Sicuramente molte recensioni contengono una componente un po' morbosa che tenta il sensazionalismo e sparla con un certo malsano gusto delle altre distribuzioni, tuttavia il discorso di base IMHO è un'altro.

Chi deve recensire una distribuzione come gentoo si trova a dover dare un'indicazione di massima all'utente eventualmente interessato ad installarla. Nel caso dell'utente linux medio le grandi domande sono: "la distribuzione è attivamente sviluppata e ben supportata?", "Ha una storia di stabilità e un futuro altrettanto promettente o mi ritroverò con una distro che muore nel nulla?", oppure "il software è costantemente aggiornato e i bug risolti in tempi rapidi?".

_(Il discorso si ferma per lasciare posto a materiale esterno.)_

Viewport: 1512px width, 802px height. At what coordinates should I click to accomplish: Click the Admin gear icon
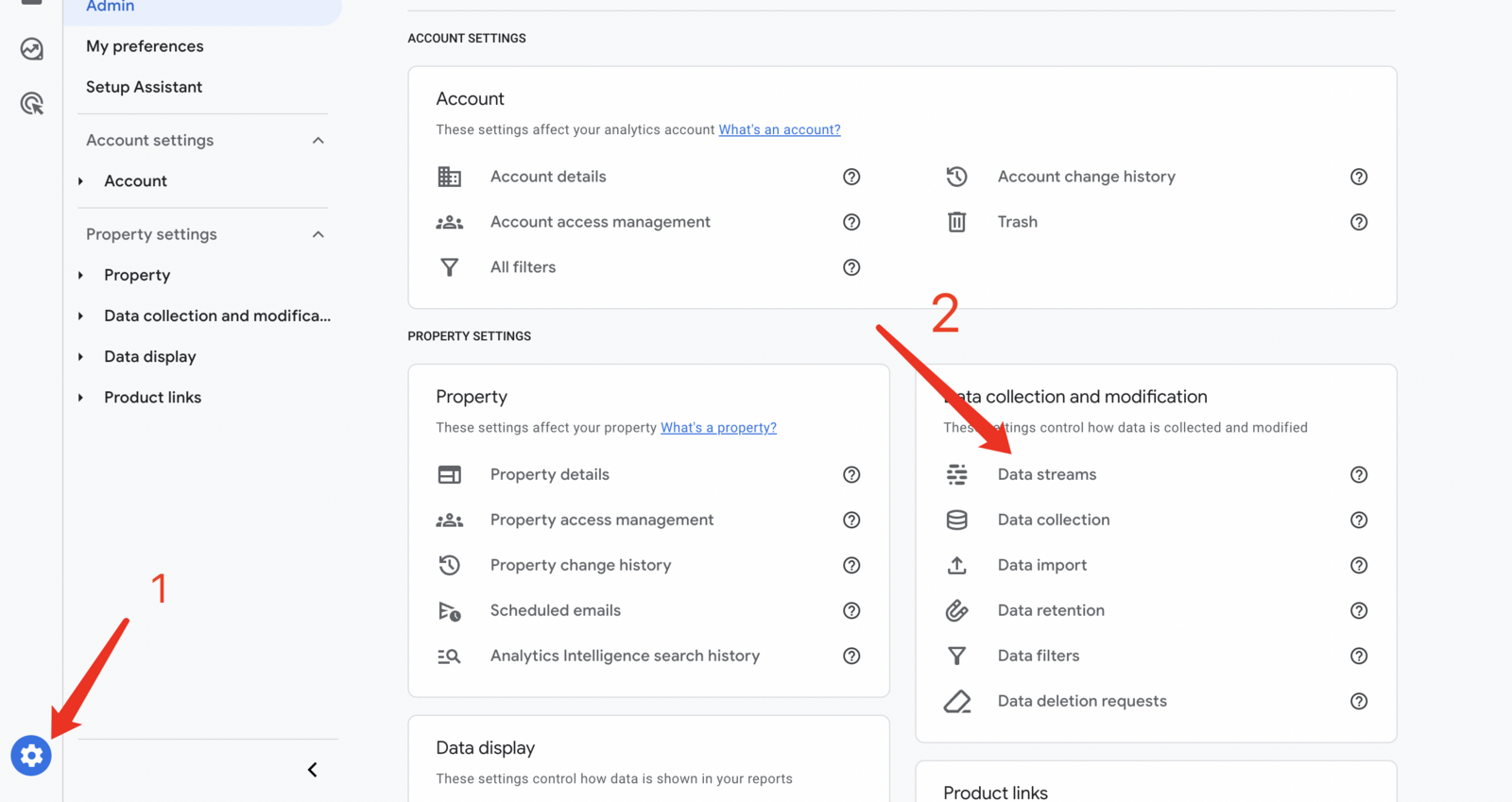coord(31,756)
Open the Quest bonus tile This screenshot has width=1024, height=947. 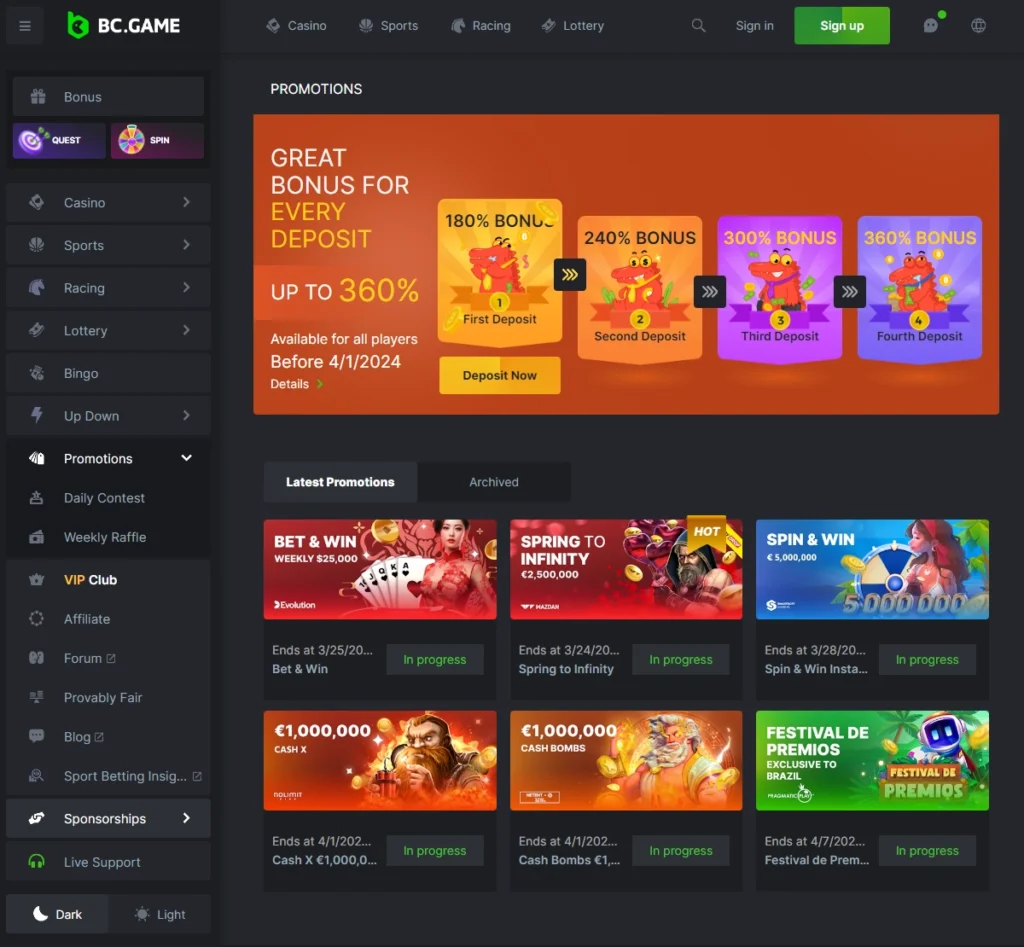pyautogui.click(x=59, y=141)

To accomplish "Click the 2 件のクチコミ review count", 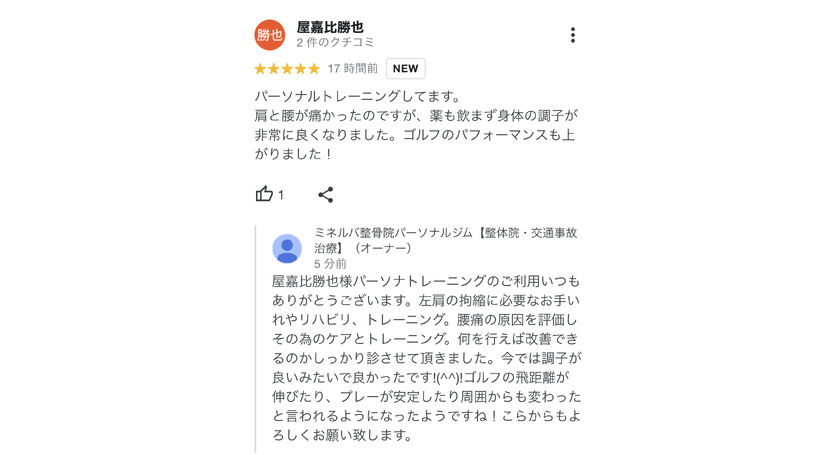I will (x=335, y=43).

Le risposte a queste domande solitamente vengono date osservando dei "termometri" indicatori della salute di una distribuzione, come ad esempio il rapporto tra bug segnalati e bug risolti, la capacità di portare a termine i progetti iniziali (vedi "installer" e release varie), la quantità di innovazione prodotta nel tempo. Anche la qualità della comunicazione tra developers e utenti può considerarsi un "termometro" della vitalità della comunità su cui si basa una distribuzione.

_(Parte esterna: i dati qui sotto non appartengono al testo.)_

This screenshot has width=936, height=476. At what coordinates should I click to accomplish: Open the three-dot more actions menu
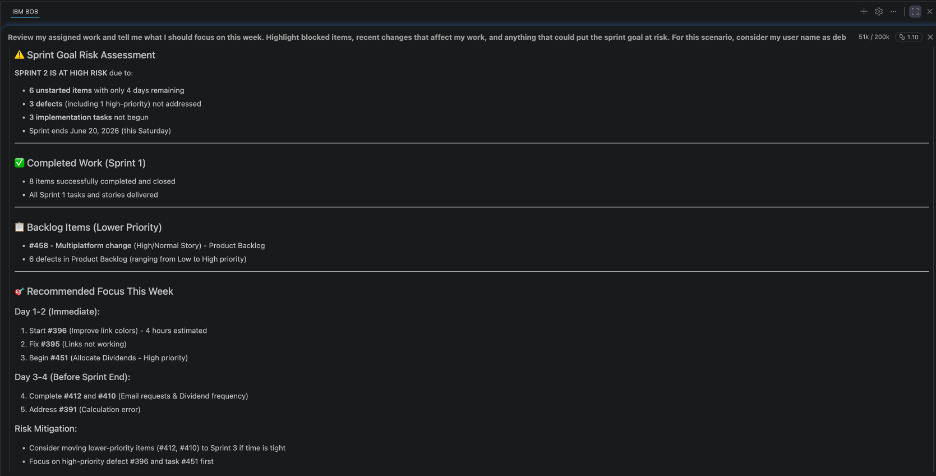coord(893,11)
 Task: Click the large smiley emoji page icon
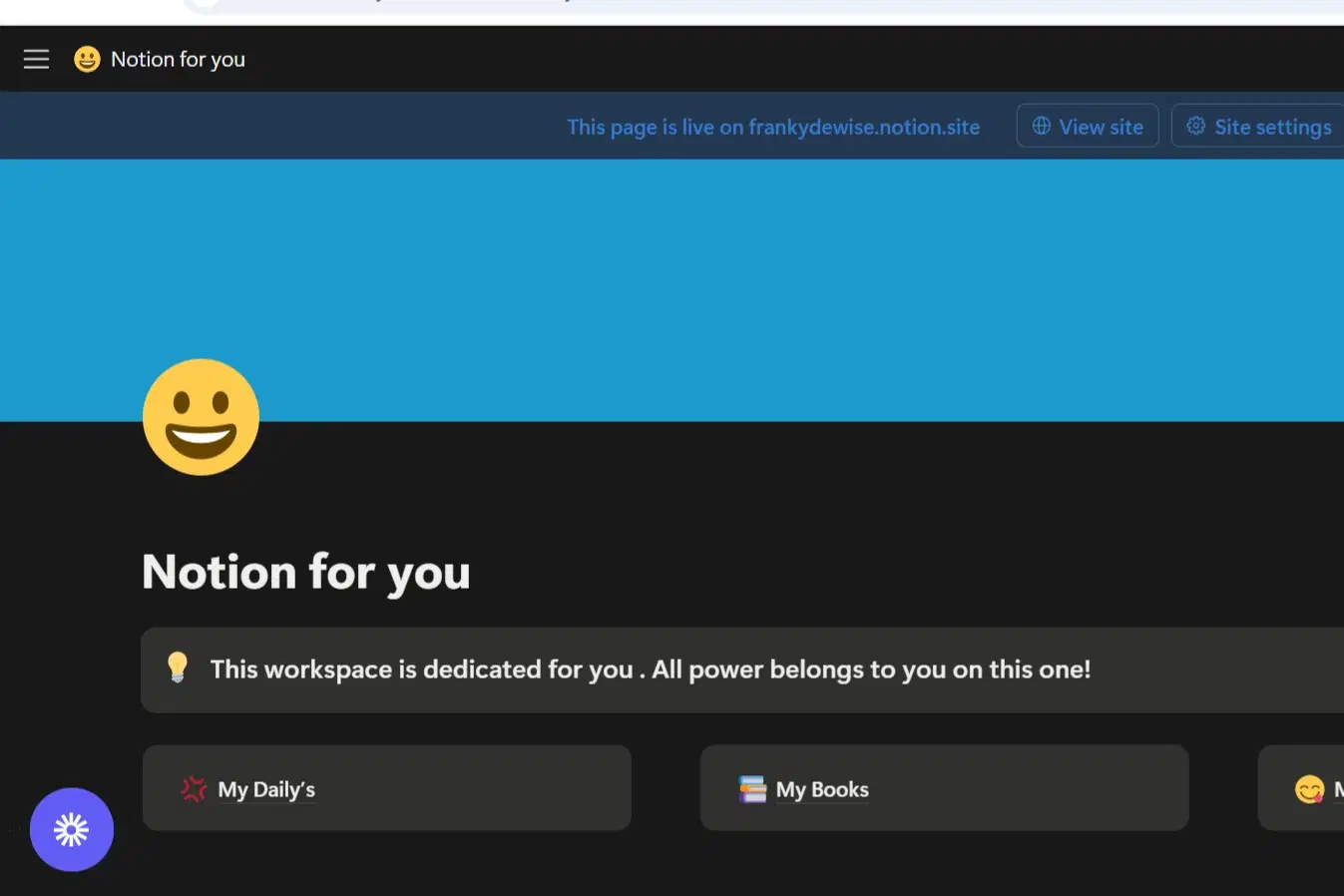(x=201, y=417)
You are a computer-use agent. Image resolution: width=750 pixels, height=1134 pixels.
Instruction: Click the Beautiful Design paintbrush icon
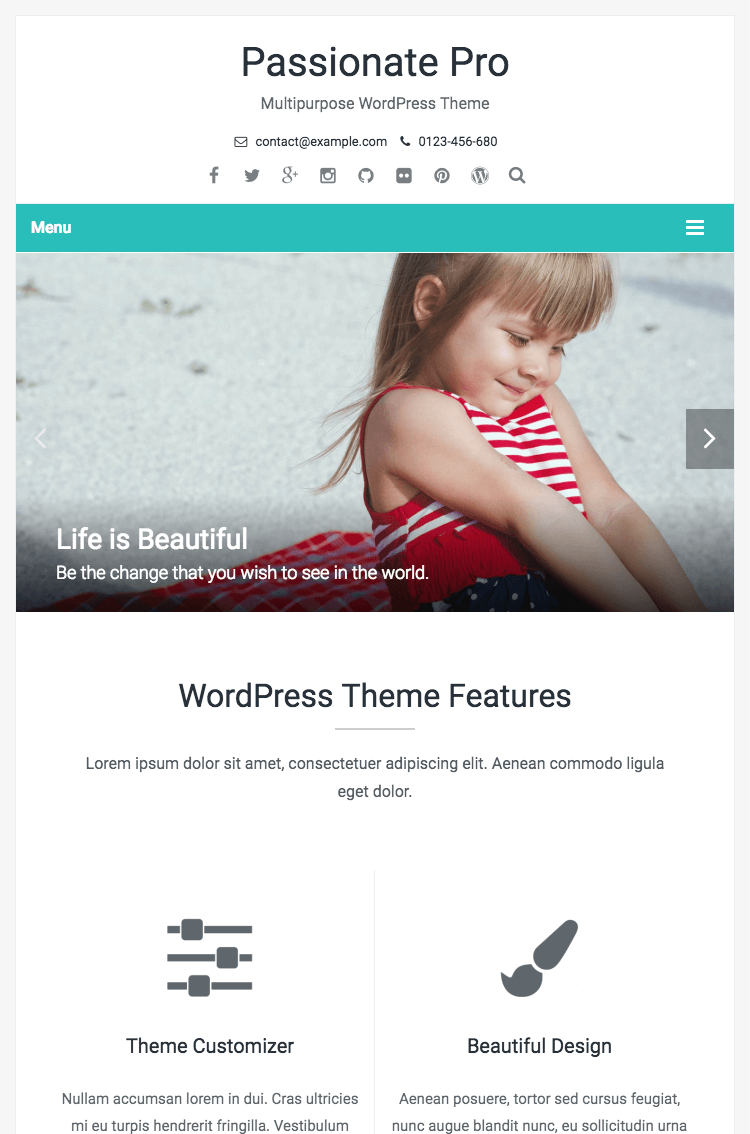[x=540, y=958]
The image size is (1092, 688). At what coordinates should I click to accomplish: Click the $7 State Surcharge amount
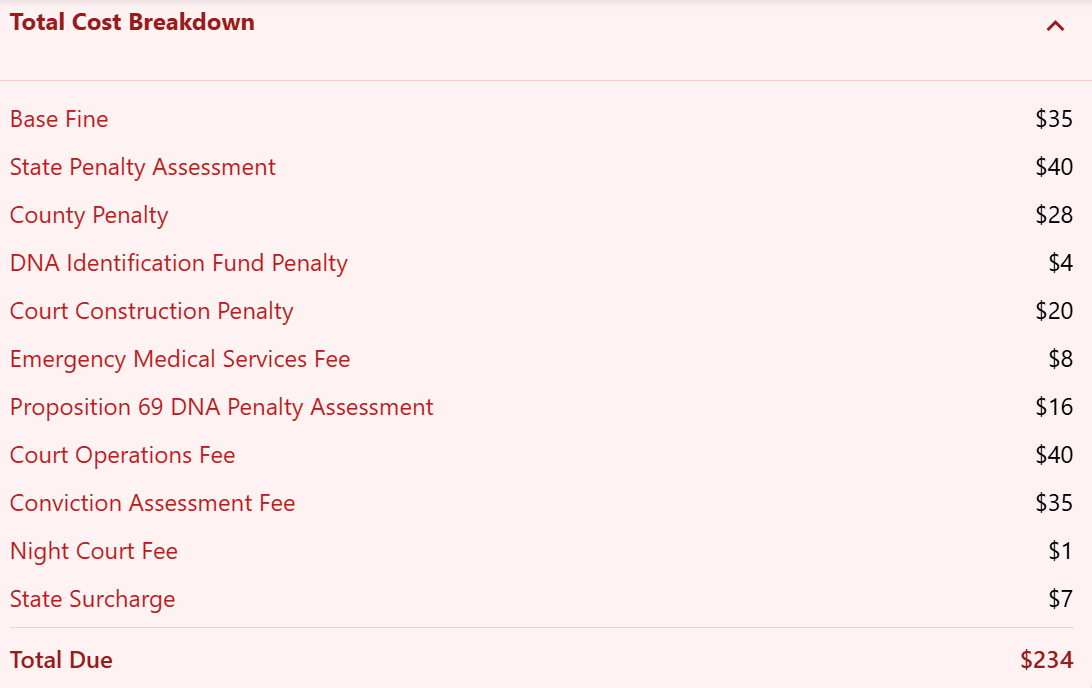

Bisogna dire che ultimamente Gentoo è parecchio carente in praticamente tutti questi campi, quindi è innegabile che un osservatore esterno e imparziale non possa che sconsigliare l'utilizzo di Gentoo a utenti che non hanno motivi particolari per sceglierla rispetto alle altre distro disponibili.

----------

## riverdragon

E' anche vero che delle "altre" distribuzioni si parla in concomitanza con i nuovi rilasci; qui queste cose non esistono quindi gli unici argomenti accettabili dall'esterno sono gli strascichi delle polemiche successive al dentro/fuori di drobbins.

----------

## djinnZ

 *Cazzantonio wrote:*   

> componente un po' morbosa che tenta il sensazionalismo e sparla con un certo malsano gusto delle altre distribuzioni

 e non se ne può più...

Continuo a non trovare alcun senso in queste idiozie e sinceramente non è che me ne fornisci ragione.

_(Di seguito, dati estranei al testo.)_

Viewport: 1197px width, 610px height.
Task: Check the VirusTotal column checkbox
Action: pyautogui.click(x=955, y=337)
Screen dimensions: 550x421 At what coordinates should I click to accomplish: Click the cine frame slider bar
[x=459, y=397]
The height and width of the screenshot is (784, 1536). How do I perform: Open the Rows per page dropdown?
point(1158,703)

Poi c'è la sudditanza psicologica al giornalismo "ufficiale" dove dall'alto di blasonate testate si vomitano idiozie per il 99% del testo quando tutto va bene.

Ricordo la rubrica di grafica di un noto periodico dove erano indicate soluzioni anche interessanti ma basate su hardware costosissimo (da appiccicare su macchine a basso costo per eccellenza come gli amiga, come presentare impianti stereo da 10.000 euro per autovetture di classe A) ed irreperibile, tanto per fare fumo. A chi poteva interessare? A nessuno, ed in molti hanno scritto che ne avevano le scatole piene, volevano sapere se c'erano soluzioni a reale basso costo o non amatoriali. Alla fine la rubrica èstata depennata ma informazioni utili non se ne sono viste.

E tutti questi blog/siti di recensioni non fanno altro che replicare queste idiozie, in stile pubblicità MS (ad oggi la faccenda del risparmio per cui gli idioti ballavano non la ho ancora capita, non c'è un ambito nel quale simili assunti siano validi, neanche bancario o borsistico).

Ed il concetto idiota, tipico di chi segue un qualsiasi credo (per me religiosi e fanboy sono sullo stesso piano, non arrivo a comprenderli), che una valutazione deve essere per forza o negativa o positiva od al massimo contraddittoria.

La neutralità non esiste (forse anche perchè i meccanismi di articolazione della frase necessari ad esprimerla sono desueti o carenti od eccessivamente farraginosi, in alcune lingue, ma non nell'italiano) e si deve sempre sparare a zero.

 *Cazzantonio wrote:*   

> è innegabile che un osservatore esterno e imparziale non possa che sconsigliare l'utilizzo di Gentoo a utenti che non hanno motivi particolari per sceglierla rispetto alle altre distro disponibili

 fondamentalmente gentoo ti porta le stesse scocciature di debian (con un minimo di flessibilità in più per le dipendenze ed un minimo di stabilità in meno) nella configurazione manuale ma è più aggiornata, il vero guaio è che su una cpu attuale a 32 bit e 2GHz di clock ci vuole qualche giorno a compilare per avere un sistema desktop completo.

Non indulgo nelle differenze con slackware o ubuntu o suse, le conosciamo un poco tutti, ma mi sai trovare una recensione recente che parli di questo o che consigli/sconsigli gentoo per le sue peculiarità? Io non ne conosco.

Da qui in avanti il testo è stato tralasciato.